The potential for higher borrowing costs is also weighing on smaller companies that often borrow money by issuing floating rate debt, which can become more difficult to pay off as interest rates rise. The Russell 2000 index of small capitalization stocks is down 14 percent from its high.
“This is simply a continuation of the recent repricing of risk, or growth scare, that we’ve basically been seeing since the end of September,” said Talley Leger, an equity strategist with Oppenheimer Funds.
When the stock market hit its peak in September, technology had led the way, accounting for 50 percent of the gains for the year. The tech giants, at first, seemed immune to the sell-off that followed on broader economic worries.
Not anymore. Through Friday, roughly a quarter of the market’s decline since September was because of Amazon, Apple, Facebook and Alphabet, according to data collected by S&P Capital IQ. The sharp sell-off on Monday will only add to that tally.
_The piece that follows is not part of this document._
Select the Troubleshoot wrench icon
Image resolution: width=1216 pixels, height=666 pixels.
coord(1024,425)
Investors appear especially focused on any signs that extraordinary profits generated by these giant tech companies are under threat.
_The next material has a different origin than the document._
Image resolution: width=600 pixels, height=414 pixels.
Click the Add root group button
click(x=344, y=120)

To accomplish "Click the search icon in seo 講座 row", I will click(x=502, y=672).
The specter of regulation is looming over the shares of Facebook, as it deals with the fallout and costs from a data breach, privacy lapses and management missteps. The pressure has only been amplified by renewed scrutiny over its response to Russian efforts to use it to influence the 2016 presidential election. The stock dropped another 5.7 percent on Monday.
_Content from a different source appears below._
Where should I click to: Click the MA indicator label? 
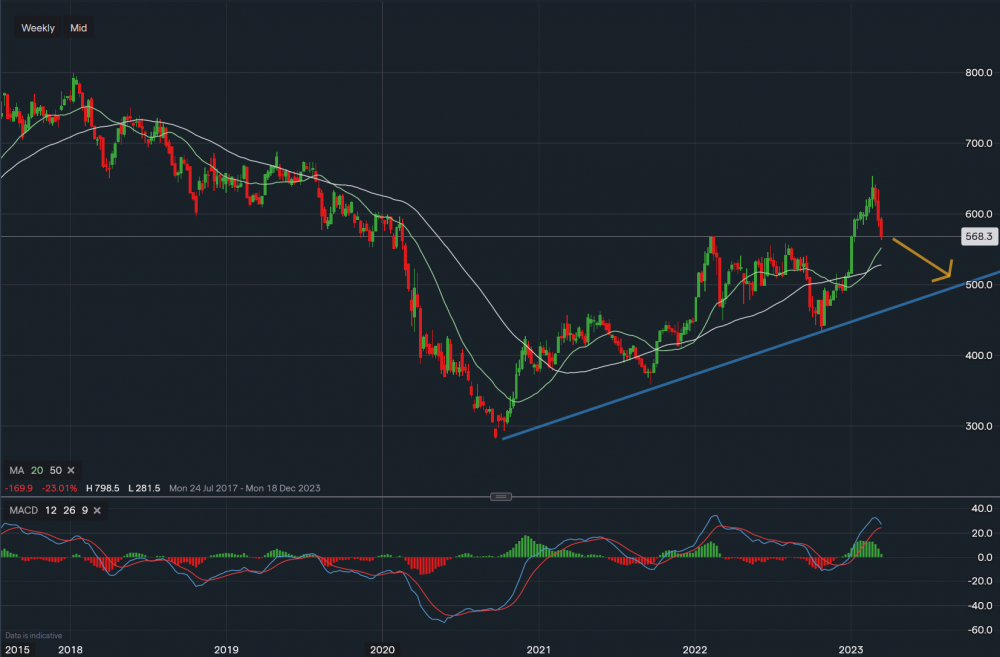pyautogui.click(x=16, y=470)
Alphabet likewise faces a regulatory crack down on business practices in Europe, and concern from elected officials in the United States about political bias. Its shares fell nearly 4 percent Monday.
Regulation broadly is worrying technology investors. Apple’s chief executive, Tim Cook, has been warning that the new rules for the industry are “inevitable,” as he told Axios in an interview that aired on Sunday.
“I’m a big believer in the free market. But we have to admit when the free market is not working,” he said, “I think the Congress and the administration at some point will pass something.”
Whether technology stocks can slough off the worries will depend, in part, on whether the companies can continue to deliver strong earnings growth even if the global economy does soften significantly. Recent earnings reports from major tech companies have done little to reassure investors.
Soft demand for Apple’s new phones has hurt its shares and those of its suppliers. The month started with Apple issuing a lower-than-expected forecast for sales. Last week, a supplier warned investors that one of its biggest customers had cut orders.
Since Apple’s share price peaked at just over $232 on Oct. 3, the stock has plummeted by nearly 20 percent, lopping more than $200 billion off the company’s market value. Its shares were down nearly 4 percent Monday.
Amazon reported a slowdown in its core retail revenue growth in late October, sending the shares lower. To investors, who often view revenue numbers as a good gauge of the strength of demand in the economy, that was more important than the $2.9 billion in profit the company reported.
But if they actually produce the numbers that Wall Street analysts expect, the recent slump in large technology stocks could present a buying opportunity for some investors. Key valuation measures of Apple and Alphabet hit multiyear highs this summer. But the recent drop has left those valuations substantially lower. Prices of Facebook and Amazon are relatively low compared with expected profits, meaning these stocks look “cheap” for certain investors.
But they might have to get even cheaper before investors are tempted to snap them up. That’s why some expect the sentiment in the market to get much worse before stocks can resume their climb.
“I’m sort of looking for a little more bearishness,” said King Lip, chief strategist at the wealth management company Baker Avenue.